Consumer interest in quality used cars — including older, higher-mileage models — will continue strong through 2018. In addition, the increase of off-lease vehicles will give buyers more choices across more price points than the industry has seen in some time.
This increased off-lease volume may bring with it declining used car values, which means dealers will look to:
• Laser-focus on vehicle acquisition cost and quality.
• Increase sales margins by reconditioning cars faster, so they get to the sold line quicker.
• Competitive price to market to gain buyer attention.
• Leverage credit unions with a long history of helping dealers increase used auto sales.
Credit unions have become a very valuable partner for dealers, providing excellent locations to go to get paper bought, and an additional channel of comparative lending.

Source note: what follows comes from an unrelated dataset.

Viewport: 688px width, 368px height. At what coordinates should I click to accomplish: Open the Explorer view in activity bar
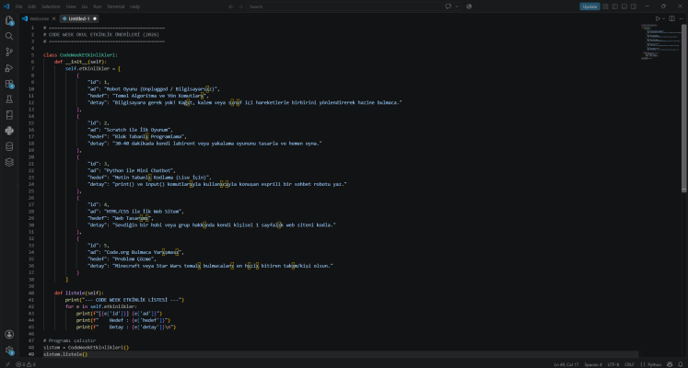click(9, 20)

A dealer working with local credit unions has a true advantage — a flexible finance option that will help drive used cars sales. Dealers like using credit unions for both new- and used-car purchases, because credit unions understand their members and consumer loan flexibility, as well as having better rates than most other lenders.
Consistently, 70% of credit union auto loan portfolios are used cars, reflecting the used-car finance market strength of these lenders. The credit union member is a good prospect. With more than 5,600 credit unions nationwide, representing more than 110 million credit union members, one in three Americans — and half of all employed Americans, are credit union members. This is a dynamic market segment increasingly pursued by auto dealers, which is why auto loan originations by the nation’s credit unions are setting a record pace.
Recent auto loan data continue to confirm the robust position credit unions enjoy. Credit unions held 19.2% of the vehicle finance market share, according to Callahan & Associates, and as a whole experienced almost 12% loan growth through year-end 2017, leading all lender types.
Dealers engaging credit union members recognize these buyers’ affinity to their local communities — and their credit union’s endorsement of local businesses, including auto dealers.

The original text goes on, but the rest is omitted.